Posted by Alex Moscoso (@AlexPMoscoso) on November 13th, 2014

We continue our preseason superlatives this week with the introduction of our Preseason All-Big Ten Second Team. To review our Preseason All Big Ten Third Team, check out Eric Clark’s post from Wednesday. It’s important to point out with this group that, while we stuck to five players, we weren’t completely married to a true team concept and ended up with two point guards on this team. Instead, you should interpret this as the next best five players after our Preseason All-Big Ten First Team, which will release on Friday.

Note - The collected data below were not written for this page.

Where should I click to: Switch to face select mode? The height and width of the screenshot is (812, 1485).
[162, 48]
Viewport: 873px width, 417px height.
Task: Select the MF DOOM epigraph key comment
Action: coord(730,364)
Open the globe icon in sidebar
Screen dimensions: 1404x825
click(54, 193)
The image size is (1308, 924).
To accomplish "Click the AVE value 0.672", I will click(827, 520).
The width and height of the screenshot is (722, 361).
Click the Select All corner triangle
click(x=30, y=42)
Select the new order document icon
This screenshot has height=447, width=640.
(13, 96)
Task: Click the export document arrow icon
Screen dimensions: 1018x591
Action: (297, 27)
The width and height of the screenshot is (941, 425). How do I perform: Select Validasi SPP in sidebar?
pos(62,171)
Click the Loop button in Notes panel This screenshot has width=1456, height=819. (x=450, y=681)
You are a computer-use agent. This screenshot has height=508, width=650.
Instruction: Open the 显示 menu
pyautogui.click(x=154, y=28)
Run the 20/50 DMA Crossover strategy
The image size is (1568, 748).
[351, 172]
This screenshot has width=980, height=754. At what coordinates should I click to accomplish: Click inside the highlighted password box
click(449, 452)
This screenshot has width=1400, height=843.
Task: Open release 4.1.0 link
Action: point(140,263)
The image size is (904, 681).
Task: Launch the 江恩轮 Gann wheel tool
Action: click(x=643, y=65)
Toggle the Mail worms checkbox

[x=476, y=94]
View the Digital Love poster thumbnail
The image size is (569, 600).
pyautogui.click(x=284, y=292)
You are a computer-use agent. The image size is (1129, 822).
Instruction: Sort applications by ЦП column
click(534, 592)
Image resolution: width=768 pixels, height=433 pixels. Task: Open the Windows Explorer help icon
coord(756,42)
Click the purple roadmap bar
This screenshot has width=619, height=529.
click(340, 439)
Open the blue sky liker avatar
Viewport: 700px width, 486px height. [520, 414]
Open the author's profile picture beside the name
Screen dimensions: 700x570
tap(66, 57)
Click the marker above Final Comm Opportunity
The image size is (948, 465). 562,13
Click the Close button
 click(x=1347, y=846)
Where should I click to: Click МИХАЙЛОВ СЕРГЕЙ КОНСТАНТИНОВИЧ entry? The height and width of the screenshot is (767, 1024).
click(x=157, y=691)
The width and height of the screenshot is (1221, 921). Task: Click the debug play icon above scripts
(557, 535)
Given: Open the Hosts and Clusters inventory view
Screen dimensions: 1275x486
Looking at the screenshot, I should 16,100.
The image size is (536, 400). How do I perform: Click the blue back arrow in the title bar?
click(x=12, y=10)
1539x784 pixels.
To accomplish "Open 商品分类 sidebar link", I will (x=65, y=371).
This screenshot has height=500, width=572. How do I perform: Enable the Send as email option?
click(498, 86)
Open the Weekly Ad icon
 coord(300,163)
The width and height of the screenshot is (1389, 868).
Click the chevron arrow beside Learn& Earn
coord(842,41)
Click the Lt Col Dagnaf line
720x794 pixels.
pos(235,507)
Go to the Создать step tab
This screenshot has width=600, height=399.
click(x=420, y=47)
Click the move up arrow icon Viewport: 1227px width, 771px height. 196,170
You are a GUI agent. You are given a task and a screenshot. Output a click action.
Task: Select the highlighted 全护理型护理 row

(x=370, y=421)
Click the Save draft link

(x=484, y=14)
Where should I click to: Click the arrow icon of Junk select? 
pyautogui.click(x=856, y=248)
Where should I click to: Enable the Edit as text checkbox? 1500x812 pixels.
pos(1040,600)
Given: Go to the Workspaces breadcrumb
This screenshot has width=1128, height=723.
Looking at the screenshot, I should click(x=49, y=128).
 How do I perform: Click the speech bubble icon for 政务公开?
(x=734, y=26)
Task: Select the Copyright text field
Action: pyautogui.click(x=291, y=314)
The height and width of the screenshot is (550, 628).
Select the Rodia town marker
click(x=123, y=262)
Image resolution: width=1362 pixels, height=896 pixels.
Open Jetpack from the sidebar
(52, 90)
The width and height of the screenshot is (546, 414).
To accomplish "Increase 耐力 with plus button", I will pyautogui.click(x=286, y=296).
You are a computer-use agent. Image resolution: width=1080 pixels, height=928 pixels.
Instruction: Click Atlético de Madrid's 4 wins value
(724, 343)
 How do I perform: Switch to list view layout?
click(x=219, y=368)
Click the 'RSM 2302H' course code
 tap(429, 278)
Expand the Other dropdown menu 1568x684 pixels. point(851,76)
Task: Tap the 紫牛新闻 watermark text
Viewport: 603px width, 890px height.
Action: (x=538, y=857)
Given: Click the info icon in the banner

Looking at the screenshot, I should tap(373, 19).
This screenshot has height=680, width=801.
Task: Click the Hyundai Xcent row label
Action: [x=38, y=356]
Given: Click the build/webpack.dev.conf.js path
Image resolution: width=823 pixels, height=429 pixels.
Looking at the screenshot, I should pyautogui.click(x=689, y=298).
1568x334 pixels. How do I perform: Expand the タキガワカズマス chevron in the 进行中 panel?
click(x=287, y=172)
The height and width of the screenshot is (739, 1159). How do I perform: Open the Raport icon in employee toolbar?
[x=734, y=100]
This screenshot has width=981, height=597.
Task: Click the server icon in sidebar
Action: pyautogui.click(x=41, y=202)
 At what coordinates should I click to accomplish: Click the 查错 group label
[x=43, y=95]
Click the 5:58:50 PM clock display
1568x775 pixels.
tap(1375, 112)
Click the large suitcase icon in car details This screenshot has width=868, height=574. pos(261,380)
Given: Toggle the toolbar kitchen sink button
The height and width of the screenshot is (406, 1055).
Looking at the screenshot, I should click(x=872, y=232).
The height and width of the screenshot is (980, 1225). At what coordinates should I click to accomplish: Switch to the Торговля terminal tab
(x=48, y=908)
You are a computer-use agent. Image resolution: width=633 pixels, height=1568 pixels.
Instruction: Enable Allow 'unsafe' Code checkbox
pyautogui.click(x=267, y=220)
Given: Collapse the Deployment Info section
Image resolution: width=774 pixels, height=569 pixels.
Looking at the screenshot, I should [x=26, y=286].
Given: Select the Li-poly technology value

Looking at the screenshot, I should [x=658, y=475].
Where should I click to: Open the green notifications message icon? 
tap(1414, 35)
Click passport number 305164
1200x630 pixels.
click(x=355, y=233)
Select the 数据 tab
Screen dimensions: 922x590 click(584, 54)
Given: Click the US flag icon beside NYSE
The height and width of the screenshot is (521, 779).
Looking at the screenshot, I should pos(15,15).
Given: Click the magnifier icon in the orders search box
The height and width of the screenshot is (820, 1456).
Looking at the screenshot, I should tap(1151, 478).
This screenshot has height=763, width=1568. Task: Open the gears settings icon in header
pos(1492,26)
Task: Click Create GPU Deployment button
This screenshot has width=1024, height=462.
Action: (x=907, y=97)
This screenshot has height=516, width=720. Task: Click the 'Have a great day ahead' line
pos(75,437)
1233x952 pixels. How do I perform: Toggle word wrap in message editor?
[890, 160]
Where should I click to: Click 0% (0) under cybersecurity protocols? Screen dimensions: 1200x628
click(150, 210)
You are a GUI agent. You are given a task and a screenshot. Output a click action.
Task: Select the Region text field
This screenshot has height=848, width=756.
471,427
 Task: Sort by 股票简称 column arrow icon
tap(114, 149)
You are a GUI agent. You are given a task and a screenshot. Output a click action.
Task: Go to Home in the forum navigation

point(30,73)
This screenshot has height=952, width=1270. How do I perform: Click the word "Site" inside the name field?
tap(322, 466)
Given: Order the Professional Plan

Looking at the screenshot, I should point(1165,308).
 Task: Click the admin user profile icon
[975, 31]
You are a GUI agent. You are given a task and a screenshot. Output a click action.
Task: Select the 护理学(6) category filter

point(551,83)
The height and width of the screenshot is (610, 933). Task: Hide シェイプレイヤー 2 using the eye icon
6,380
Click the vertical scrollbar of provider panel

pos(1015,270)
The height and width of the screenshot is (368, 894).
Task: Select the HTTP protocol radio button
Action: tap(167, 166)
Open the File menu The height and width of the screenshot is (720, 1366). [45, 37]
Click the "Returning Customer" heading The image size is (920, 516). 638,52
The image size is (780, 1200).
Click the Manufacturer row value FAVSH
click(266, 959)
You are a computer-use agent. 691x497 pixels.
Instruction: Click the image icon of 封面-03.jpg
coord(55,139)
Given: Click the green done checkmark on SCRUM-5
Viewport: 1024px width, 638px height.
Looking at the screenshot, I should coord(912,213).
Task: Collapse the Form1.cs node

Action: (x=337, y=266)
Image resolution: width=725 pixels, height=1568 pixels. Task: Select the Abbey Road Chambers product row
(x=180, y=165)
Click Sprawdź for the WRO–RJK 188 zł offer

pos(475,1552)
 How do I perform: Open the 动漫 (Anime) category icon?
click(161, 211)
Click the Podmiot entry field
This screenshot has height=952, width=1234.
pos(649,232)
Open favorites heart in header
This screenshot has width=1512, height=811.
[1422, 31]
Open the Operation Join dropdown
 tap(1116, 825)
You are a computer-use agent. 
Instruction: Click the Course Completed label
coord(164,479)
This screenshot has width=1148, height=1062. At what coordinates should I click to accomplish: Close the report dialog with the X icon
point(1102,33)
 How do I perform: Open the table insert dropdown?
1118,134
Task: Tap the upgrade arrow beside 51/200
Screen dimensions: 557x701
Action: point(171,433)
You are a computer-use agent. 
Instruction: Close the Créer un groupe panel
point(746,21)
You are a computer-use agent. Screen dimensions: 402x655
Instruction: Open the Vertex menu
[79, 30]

RTC All-Big Ten Second Team

  • Yogi Ferrell, Junior, Indiana, 6’0”, 178 lbs. (17.3 PPG, 3.0 RPG, 3.9 APG). Ferrell made a huge leap last season by adding almost 10 points to his per game average in becoming the primary scoring option for Indiana. This year, the junior point guard will have some additional scoring help with freshman Justin Blackmon Jr. joining the Hoosiers. This should relieve some of the pressure to score from Ferrell and allow him to concentrate on running the offense and improving on his mediocre 1.5 assist-to-turnover ratio.
Yogi Ferrell is a Lone Bright Spot at Indiana Right Now

Yogi Ferrell is a Lone Bright Spot at Indiana Right Now

  • D.J. Newbill, Senior, Penn State, 6’4”, 210 lbs. (17.8 PPG, 4.9 RPG, 1.7 APG). Last season, Newbill was the primary scorer and Tim Frazier played the role of distributor. Now that Frazier has graduated, it will be solely on Newbill to run the Penn State offense. Because of the transition in his role, his scoring may drop as he tries to involve teammates like John Johnson and Jordan Dickerson in the offense. Still, Newbill will be the one with the ball in his hands during crunch time — as he goes, so will the Nittany Lions.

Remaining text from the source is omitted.